Computational Accounts of Production


We will start with a quick refresher (written for language researchers) on probability theory and information theory and then read a lot of papers on examples of how information content, entropy, etc. affect language production. The goal of the class would be to provide a thorough introduction to these topics, but also to discuss the short-comings of these types of accounts and their relation to other mechanistic accounts of language production.


The seminar is intended for graduate students though I may consider advanced undergraduate students with a psycholinguistics background and strong interest. A very basic background in probability theory is assumed, but we'll go through the basics at the beginning of the class.


This will be a reading/discussion seminar (not a lecture). So, even if you plan to audit I would appreciate if you do the readings (see webpage for more detail on requirements etc.).

Students who are taking the class for credits will have to prepare for every discussion. I plan to use the BlackBoard forum feature and students taking the class for credit will have to post 2 questions or comments at least 1 day before each class about the readings. Additionally, they will have to lead some discussions. There also will be a final project, which can be a discussion paper or a proposal for an experiment (or grant ;). The final write-up should be about 4-10pp.

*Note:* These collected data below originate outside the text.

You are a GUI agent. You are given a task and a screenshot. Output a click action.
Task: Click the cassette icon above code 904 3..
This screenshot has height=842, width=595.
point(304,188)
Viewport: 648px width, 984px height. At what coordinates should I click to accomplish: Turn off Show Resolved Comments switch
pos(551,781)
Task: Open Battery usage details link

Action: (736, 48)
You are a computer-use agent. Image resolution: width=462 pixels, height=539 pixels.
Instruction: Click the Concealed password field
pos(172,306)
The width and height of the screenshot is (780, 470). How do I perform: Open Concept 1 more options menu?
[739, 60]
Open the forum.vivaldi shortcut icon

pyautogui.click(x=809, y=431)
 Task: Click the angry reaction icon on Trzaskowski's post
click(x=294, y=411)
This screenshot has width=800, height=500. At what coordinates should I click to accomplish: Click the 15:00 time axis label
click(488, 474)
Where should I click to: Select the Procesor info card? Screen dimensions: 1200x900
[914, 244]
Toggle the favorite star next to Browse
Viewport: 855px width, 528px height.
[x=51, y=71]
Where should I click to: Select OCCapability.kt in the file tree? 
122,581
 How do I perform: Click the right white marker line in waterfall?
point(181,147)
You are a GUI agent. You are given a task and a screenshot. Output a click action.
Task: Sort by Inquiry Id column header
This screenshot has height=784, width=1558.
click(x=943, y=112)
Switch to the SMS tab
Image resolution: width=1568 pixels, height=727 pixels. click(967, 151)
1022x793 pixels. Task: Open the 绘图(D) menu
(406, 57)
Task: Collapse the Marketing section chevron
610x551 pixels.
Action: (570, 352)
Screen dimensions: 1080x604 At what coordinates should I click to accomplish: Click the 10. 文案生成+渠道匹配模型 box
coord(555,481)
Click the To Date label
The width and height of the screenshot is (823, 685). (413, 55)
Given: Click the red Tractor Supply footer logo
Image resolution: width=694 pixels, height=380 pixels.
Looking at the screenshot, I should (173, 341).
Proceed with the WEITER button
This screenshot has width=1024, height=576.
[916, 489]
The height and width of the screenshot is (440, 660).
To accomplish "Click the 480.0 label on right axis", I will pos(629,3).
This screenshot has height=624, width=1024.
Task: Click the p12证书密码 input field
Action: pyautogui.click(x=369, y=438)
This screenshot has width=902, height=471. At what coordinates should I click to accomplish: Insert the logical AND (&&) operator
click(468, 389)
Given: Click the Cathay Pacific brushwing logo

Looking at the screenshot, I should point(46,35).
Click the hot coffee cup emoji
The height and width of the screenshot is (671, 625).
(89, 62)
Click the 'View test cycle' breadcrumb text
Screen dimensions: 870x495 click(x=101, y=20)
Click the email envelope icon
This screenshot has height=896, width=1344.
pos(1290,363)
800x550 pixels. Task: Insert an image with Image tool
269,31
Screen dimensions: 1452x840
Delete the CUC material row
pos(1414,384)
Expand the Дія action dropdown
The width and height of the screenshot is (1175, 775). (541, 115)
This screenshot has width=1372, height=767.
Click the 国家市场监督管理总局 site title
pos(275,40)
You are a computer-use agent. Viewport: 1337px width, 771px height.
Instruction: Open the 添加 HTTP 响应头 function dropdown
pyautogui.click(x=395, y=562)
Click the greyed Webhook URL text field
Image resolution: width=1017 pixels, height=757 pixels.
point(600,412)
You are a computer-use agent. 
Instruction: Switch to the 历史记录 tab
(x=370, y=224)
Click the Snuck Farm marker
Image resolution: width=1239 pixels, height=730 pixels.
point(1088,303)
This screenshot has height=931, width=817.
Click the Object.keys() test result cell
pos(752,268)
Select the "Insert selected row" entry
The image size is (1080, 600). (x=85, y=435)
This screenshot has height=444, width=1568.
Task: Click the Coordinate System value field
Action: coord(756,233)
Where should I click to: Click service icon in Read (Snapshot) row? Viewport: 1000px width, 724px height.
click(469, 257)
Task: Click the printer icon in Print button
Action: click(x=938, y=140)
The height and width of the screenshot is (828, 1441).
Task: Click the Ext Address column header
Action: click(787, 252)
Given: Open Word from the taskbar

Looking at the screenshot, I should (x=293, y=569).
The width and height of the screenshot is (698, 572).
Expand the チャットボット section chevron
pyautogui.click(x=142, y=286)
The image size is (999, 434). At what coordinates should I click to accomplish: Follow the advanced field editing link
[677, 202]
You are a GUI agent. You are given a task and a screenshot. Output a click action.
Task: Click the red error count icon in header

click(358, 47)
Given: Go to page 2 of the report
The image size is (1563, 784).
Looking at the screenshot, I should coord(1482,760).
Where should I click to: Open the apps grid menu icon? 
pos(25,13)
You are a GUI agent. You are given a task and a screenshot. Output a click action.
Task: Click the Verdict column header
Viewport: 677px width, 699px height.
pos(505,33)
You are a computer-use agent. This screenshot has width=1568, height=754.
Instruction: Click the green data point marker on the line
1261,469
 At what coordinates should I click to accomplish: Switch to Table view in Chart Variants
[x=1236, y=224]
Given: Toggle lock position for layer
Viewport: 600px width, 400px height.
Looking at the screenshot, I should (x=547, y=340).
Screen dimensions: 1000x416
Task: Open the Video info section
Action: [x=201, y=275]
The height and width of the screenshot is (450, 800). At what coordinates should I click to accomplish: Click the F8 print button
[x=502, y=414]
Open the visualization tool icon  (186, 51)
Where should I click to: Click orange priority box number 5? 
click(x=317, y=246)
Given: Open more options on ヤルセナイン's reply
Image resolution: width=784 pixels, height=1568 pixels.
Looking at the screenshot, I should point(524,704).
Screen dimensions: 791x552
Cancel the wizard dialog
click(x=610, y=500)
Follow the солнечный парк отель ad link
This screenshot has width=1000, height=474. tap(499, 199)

There will be a lot readings for each day, but the goal is not for all of them to be read by everyone. Instead, we will have a short obligatory reading and then distribute additional readings across people in the class. Discussion leaders have to have read all of the papers.

In addition to the readings given below, you may find the following books helpful although they are in no way required as reading since they are pretty technical:

At least the first chapter of Bishop are more readable than MacKay, who is pretty technical if you haven't yet had any background in information theory.


This is a very rough draft of a syllabus. I am also blatantly stealing parts of a great class taught by Dan Jurafsky and Michael Ramscar at Stanford (Fall 2009). Feedback welcome.

NB 1: Check out the HLP lab calendar to see [ whether we are meeting this week].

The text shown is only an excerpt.